Make next year's garden great by getting ready in fall

September 3, 2008 lawanda Newspaper Columns

Make next year’s garden great by getting ready now

      Now is the time to make plans for next year’s garden.  There are many things you can do in fall in ensure that your next garden is the best ever.

*    Find a source of cow or horse manure and spread it on the garden this fall.  Manure should be aged at least six months before planting.

ü      If you have or plan on planting acid-loving plants like azaleas, blueberries or pines, add peat moss to your soil this fall.  Peat moss acidifies soil but it needs some time to work so it is best to add it well ahead of planting.

ü      Leaves that fall from your trees can be chopped with a lawn mower or leaf shredder or placed in a large garbage can and shredded with a string trimmer.  Leave them on the lawn as a free source of nitrogen or till them into the garden to add nitrogen and organic matter.

ü      If you plan on adding any garden structures like a compost bin, pathway, pergola, raised beds, or bench, install them now.  It is easier to place them properly when all the plants are growing in fall than to guess where they should go in spring.  You’ll always underestimate how big nearby plants will get. 

ü      If you had problems with blossom end rot on your tomatoes this year, your soil is calcium deficient.  Save your eggshells over the winter and place them in the planting holes next spring.  Just rinse the shells, let them dry and crush them.  Keep them in a zip-loc bag or Tupperware container until spring.

ü      Buy hay or straw bales now.  Use them for fall yard displays and save them for mulching around plants next year.

ü      Rake and fill garbage bags with long pine needles.  Use them next spring for mulch around plants or on garden paths.

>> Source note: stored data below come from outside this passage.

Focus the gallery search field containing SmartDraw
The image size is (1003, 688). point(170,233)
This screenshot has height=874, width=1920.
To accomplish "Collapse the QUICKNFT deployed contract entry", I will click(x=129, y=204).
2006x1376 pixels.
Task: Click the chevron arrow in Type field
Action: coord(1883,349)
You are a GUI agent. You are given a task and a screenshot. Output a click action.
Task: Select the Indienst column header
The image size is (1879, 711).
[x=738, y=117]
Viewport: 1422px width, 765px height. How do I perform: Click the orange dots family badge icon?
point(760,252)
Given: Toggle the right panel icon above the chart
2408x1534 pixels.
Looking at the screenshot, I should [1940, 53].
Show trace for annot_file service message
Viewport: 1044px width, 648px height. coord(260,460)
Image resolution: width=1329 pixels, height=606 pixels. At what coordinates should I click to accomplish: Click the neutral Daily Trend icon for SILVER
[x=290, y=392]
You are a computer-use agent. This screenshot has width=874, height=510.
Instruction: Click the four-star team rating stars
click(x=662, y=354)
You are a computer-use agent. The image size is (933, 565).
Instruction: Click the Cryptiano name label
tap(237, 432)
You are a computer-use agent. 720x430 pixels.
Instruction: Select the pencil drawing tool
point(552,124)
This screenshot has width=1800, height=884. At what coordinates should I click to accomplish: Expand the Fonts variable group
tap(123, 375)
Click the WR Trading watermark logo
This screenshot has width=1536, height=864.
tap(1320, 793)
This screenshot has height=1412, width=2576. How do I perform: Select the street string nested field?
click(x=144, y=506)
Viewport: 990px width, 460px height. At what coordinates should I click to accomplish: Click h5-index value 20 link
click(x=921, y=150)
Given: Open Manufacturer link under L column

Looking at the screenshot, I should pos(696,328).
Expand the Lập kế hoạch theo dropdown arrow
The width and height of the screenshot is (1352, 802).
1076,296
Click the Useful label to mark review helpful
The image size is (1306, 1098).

ü      If your spring garden was kind of blah, plant bulbs of tulips, daffodils, hyacinths and other spring bloomers around October 15.

ü      Water all evergreen plants well every week until the ground freezes.  Evergreens transpire (water evaporates from the needles) all winter long.  With the lack of rain this past month, soil moisture is very low so the plants need to be hydrated as much as possible.

ü      Make notes of changes you want to make for next year, plants you want to divide or move, new plants you want to add and landscaping ideas.  Winter is long and you really will forget some of your great plans by next spring!